Work task: Repeat word for word every line from the one holding "Task: Expand the Clubs & licenciés menu" to the end of the material below.

____

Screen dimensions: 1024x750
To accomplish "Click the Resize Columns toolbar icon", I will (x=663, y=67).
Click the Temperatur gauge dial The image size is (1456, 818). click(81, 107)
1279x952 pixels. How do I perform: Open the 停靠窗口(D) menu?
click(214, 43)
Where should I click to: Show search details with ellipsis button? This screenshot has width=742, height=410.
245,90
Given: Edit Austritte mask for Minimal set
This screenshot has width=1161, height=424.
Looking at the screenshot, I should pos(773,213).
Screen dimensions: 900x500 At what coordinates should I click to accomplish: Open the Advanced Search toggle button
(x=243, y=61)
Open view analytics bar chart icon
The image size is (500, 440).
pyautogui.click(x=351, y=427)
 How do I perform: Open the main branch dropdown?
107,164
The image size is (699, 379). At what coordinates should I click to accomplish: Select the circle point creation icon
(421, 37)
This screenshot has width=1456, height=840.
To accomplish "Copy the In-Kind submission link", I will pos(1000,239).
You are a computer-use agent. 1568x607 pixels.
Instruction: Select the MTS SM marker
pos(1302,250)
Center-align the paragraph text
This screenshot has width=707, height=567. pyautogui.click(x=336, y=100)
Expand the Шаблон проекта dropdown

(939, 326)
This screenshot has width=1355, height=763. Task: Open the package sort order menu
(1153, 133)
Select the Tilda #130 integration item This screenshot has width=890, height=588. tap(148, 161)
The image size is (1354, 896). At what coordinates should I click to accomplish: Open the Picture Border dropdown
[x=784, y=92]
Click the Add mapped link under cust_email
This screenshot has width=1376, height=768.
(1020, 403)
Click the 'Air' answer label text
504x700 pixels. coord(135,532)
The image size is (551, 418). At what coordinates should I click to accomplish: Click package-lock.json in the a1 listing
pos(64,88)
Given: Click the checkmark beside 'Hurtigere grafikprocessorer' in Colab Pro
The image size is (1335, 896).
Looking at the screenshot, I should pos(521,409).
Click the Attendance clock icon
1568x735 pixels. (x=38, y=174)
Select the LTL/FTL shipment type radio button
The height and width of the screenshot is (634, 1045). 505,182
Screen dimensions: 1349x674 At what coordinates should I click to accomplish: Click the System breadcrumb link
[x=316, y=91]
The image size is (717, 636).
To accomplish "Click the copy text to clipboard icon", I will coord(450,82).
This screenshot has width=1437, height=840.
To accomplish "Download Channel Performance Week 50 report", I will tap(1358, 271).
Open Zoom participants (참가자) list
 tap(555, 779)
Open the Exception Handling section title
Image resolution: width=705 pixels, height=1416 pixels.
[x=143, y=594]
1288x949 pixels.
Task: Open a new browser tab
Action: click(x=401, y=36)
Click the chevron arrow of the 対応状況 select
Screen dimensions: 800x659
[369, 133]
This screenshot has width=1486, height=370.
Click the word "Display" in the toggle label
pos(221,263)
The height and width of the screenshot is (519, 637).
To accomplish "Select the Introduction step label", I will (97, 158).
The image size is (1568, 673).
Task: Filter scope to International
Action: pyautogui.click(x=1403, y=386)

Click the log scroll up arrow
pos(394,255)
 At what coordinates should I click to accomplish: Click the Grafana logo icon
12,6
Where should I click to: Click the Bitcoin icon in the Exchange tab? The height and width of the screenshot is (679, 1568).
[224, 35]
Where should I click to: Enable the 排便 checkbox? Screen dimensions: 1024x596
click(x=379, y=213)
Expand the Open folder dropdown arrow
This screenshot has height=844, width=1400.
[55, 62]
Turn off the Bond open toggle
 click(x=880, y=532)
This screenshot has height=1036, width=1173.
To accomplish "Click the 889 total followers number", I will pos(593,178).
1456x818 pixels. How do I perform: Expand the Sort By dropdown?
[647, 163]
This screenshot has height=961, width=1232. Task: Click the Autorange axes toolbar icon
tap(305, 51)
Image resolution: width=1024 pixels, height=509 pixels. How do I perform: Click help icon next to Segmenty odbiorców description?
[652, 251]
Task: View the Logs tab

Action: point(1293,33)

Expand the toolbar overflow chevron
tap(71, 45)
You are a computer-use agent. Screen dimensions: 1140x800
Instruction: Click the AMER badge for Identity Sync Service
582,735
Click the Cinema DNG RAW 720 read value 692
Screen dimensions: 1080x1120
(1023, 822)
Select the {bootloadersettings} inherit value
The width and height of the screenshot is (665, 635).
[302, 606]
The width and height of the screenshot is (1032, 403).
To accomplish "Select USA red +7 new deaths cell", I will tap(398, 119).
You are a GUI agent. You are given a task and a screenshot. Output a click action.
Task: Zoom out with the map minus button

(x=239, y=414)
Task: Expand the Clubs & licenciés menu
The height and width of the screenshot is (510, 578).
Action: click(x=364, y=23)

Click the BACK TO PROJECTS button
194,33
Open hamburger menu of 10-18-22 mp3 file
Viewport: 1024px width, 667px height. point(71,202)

____

Answer for this exercise:
Task: Expand the Clubs & licenciés menu
The height and width of the screenshot is (510, 578).
Action: click(x=364, y=23)

Click the BACK TO PROJECTS button
194,33
Open hamburger menu of 10-18-22 mp3 file
Viewport: 1024px width, 667px height. point(71,202)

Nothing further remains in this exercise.